Targeted cancer therapies give physicians confidence of their effectiveness, while offering the added benefit of reduced side effects, Doebele said. "We're actually matching the drug to the patient's tumor, and when we use this strategy, we can expect that patients have probably a 60 to 70 percent chance of a dramatic tumor shrinkage and probably about a 90 percent chance of having control of their tumor in some ways," he says. "Whereas with chemotherapy, the percentages range from 10 to 20 to 40 percent at most."
Doebele said other patients with the NTRK1 gene are starting to enroll in the clinical trial, which is explained in detail here. He is hopeful that within a couple years the current trial of LOXO-101 will lead to a drug physicians can prescribe.
Genetic testing is critical
Miller underwent extensive genetic testing which allowed physicians to identify the abnormal gene in her tumor. The NTRK1 mutation occurs in a small percentage of many different cancers, Doebele said.
"It speaks to the issue of the importance of getting broad genetic testing because it may be that a sarcoma, lung or breast cancer — or any type of cancer — can probably have this type of alteration. And we won't know unless we're testing," he said. "The old paradigm was that a mutation in a particular gene would only happen in one type of cancer, but that's not really true anymore."
Through it all — including the grim period just four months ago — Miller has maintained a bright outlook. "I believe being positive has a lot to do with how things pan out." She now has her sights on taking her children to Disneyland, traveling to see family members in the Midwest, and going on a cruise with her husband to celebrate their 15th wedding anniversary next year. "We never had a honeymoon."
Also high on the list is a plan to finish her training to become a licensed lactation consultant.
'I have a future'
Miller is currently enjoying relatively smooth sailing — albeit in the "uncharted waters" of a clinical trial. Doebele says solid tumors remain difficult to cure unless they are caught at a very early stage. Long-term control of these types of cancers is becoming increasingly feasible through multi-drug treatments.

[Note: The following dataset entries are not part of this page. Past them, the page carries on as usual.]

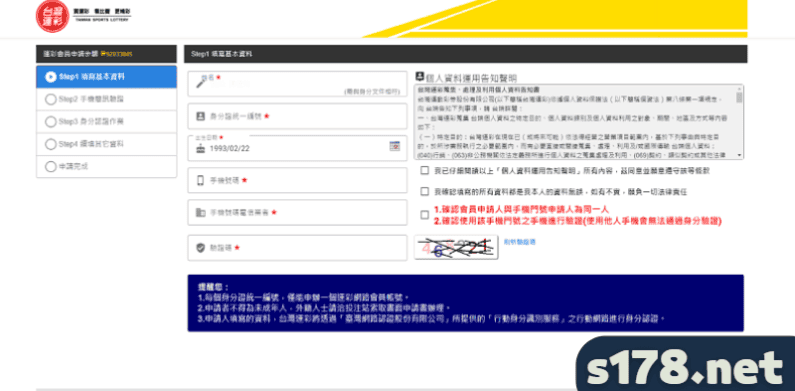Select Step3 identity verification item
Image resolution: width=795 pixels, height=391 pixels.
pyautogui.click(x=106, y=122)
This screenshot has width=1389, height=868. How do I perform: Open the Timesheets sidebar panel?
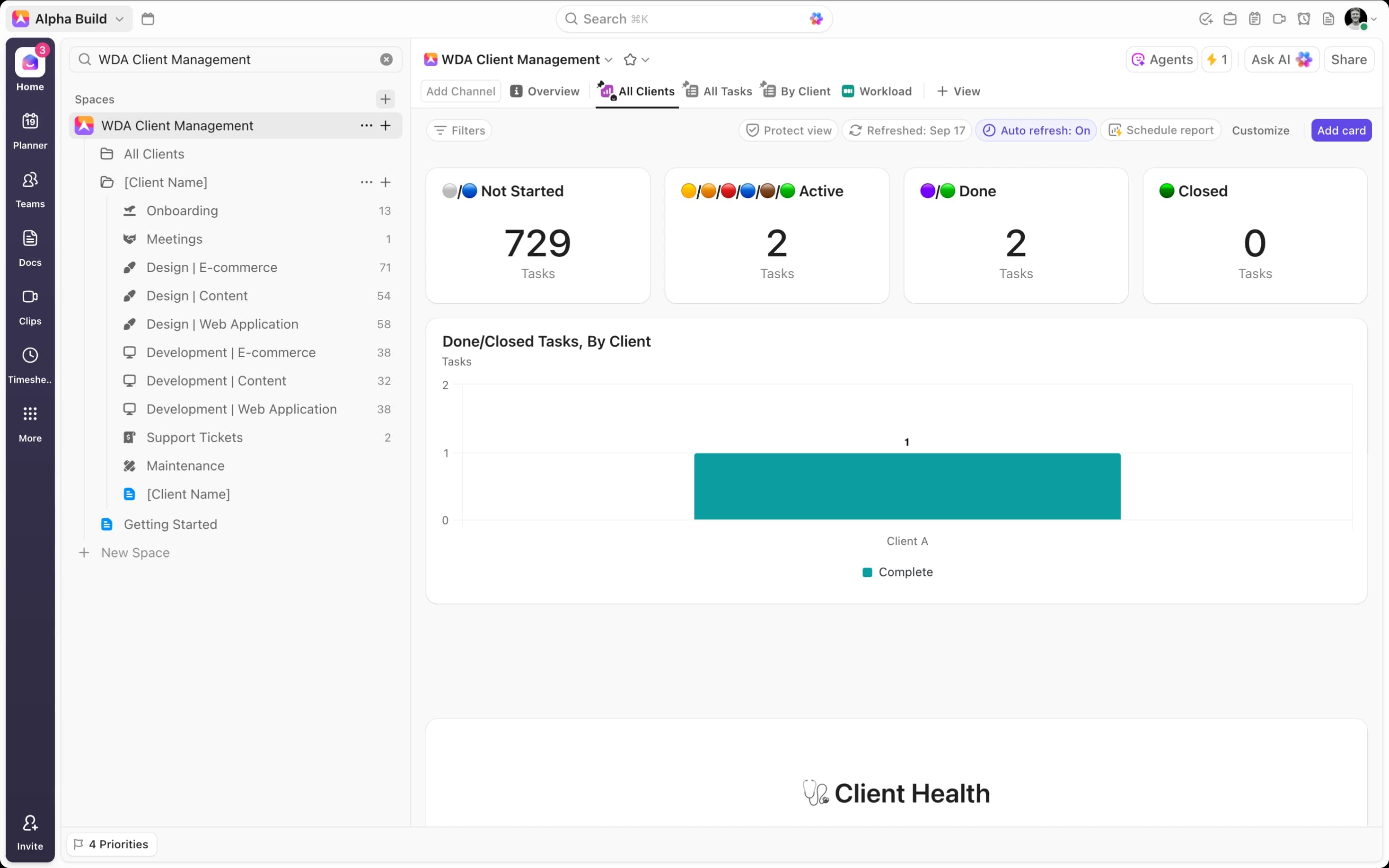coord(30,363)
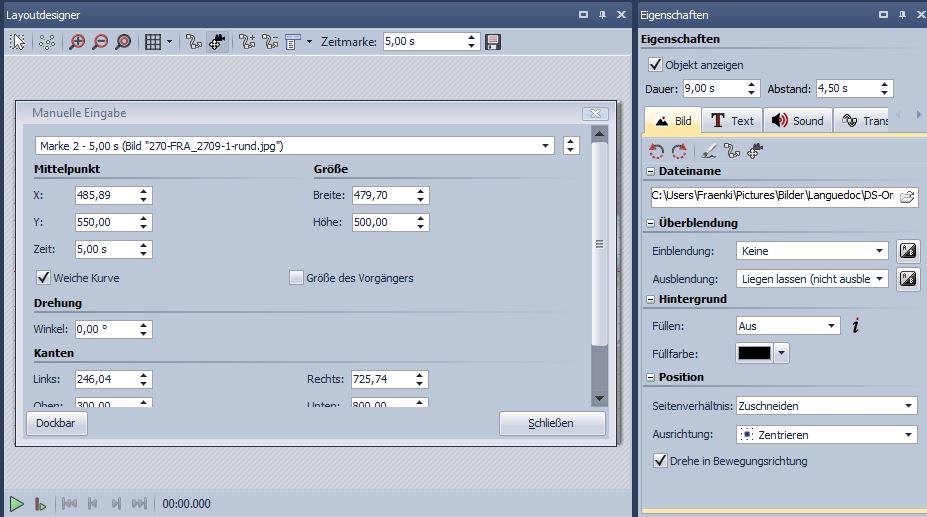Uncheck the Weiche Kurve checkbox

[43, 278]
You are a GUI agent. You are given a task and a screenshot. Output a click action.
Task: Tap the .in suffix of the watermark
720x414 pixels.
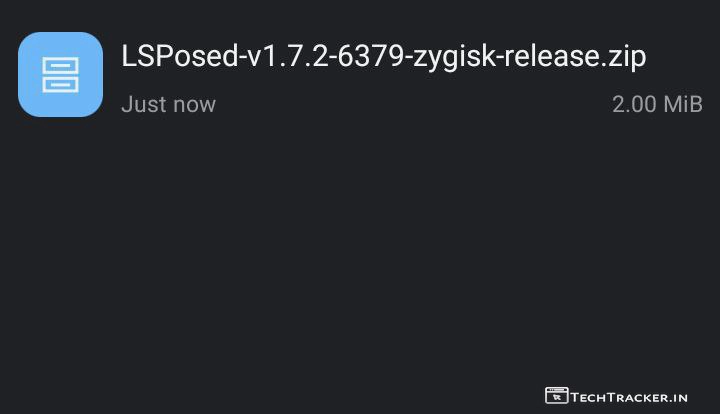coord(680,397)
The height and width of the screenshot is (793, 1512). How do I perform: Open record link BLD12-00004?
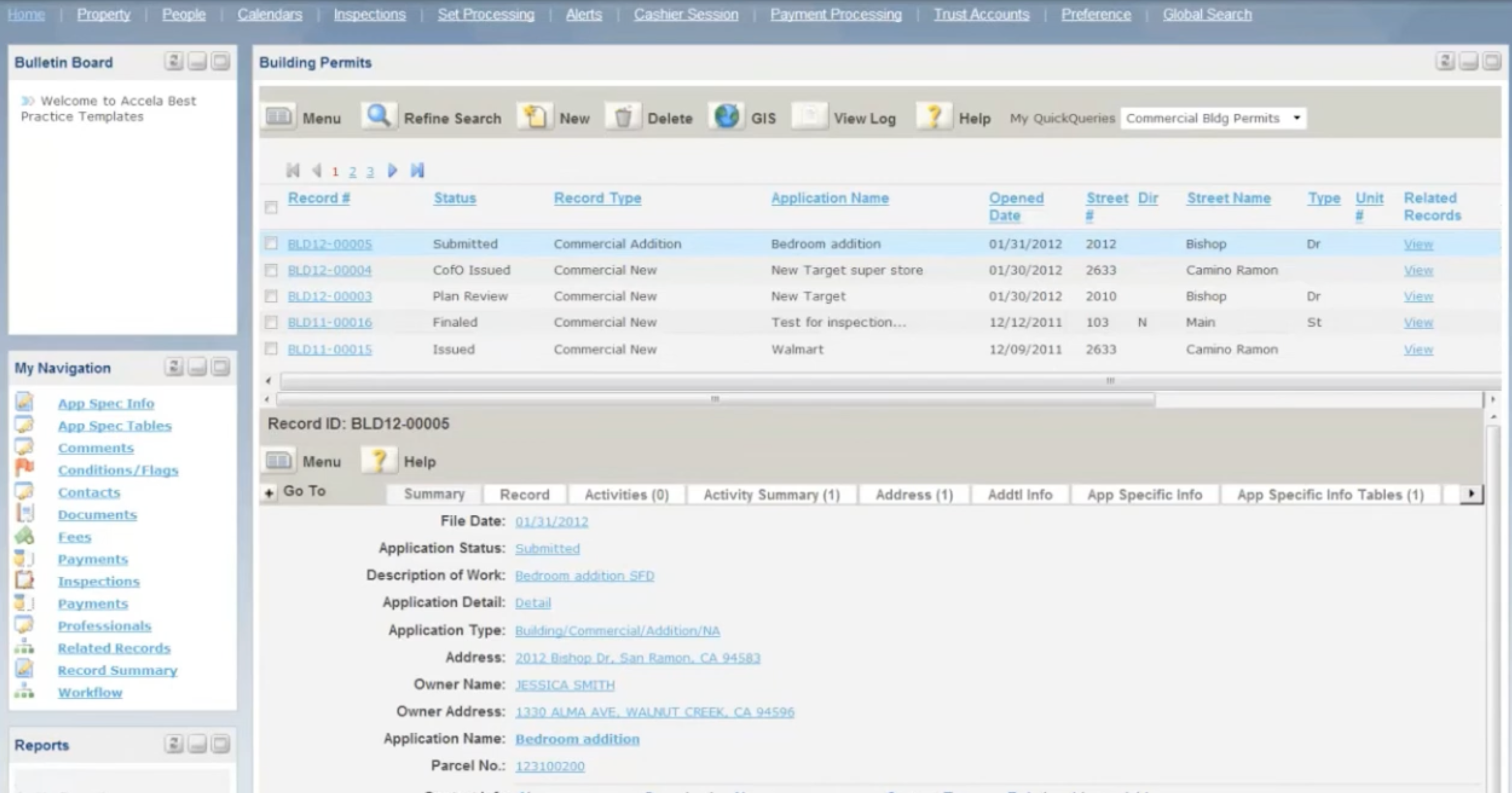click(x=329, y=270)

"This is a rapidly emerging field that allows us to test patients' tumors and perhaps identify this gene or other genes that may allow them either FDA-approved therapies or clinical trials that are very likely to help them control their cancer," Doebele says. "I think a lot of us think about HIV as a model. Although we're not typically curing HIV with multi-drug regimens, we are controlling it for decades so that people can live a relatively normal life. So I think that might be a closer goal."
After her most recent clinical update, an elated Miller steps into a CU Cancer Center hallway to call family members with the good news. She tells her ecstatic husband about the tumors that are now barely visible on the CAT scan. "They're like specks," she says.
As the dots shrink in her lungs, Miller sees more life unfolding on her horizon. "It was during these last couple months when we started to see this dramatic change — this amazing change — that it really hit home: I have a future again."